<<<<
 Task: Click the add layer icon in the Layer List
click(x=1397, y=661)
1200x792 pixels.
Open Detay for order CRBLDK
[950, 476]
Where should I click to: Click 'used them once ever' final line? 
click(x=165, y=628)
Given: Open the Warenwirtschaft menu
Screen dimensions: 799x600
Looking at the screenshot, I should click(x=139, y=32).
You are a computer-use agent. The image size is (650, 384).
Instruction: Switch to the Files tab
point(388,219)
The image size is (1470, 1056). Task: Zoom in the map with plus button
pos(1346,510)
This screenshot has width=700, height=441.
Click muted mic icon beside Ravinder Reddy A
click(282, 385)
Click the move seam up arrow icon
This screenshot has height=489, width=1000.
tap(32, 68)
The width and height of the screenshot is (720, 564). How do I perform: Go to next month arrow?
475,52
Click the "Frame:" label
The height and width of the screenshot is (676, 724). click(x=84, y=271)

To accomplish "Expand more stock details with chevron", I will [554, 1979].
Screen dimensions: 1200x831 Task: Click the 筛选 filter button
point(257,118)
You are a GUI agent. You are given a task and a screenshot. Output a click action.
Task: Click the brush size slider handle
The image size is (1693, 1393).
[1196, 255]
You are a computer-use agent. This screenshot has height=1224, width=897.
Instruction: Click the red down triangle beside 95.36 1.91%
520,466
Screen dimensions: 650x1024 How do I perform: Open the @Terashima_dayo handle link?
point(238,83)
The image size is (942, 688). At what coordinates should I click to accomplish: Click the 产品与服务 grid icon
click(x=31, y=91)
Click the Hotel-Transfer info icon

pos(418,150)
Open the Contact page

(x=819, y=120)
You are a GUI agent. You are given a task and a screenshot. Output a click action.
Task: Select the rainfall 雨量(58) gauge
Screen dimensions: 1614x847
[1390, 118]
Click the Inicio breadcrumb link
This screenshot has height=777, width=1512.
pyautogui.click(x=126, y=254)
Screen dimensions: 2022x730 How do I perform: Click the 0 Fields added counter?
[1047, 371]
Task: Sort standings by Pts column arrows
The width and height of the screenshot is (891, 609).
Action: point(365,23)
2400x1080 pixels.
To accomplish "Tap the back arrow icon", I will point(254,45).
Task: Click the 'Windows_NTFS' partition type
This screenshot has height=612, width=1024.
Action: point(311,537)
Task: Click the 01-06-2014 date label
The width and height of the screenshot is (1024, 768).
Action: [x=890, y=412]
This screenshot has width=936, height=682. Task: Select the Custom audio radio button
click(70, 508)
>>>>
Set down the lines of the listing word for word, from its first line through the line containing "Click the move seam up arrow icon". Both of those lines belong in the answer, and no others do.

 Task: Click the add layer icon in the Layer List
click(x=1397, y=661)
1200x792 pixels.
Open Detay for order CRBLDK
[950, 476]
Where should I click to: Click 'used them once ever' final line? 
click(x=165, y=628)
Given: Open the Warenwirtschaft menu
Screen dimensions: 799x600
Looking at the screenshot, I should click(x=139, y=32).
You are a computer-use agent. The image size is (650, 384).
Instruction: Switch to the Files tab
point(388,219)
The image size is (1470, 1056). Task: Zoom in the map with plus button
pos(1346,510)
This screenshot has width=700, height=441.
Click muted mic icon beside Ravinder Reddy A
click(282, 385)
Click the move seam up arrow icon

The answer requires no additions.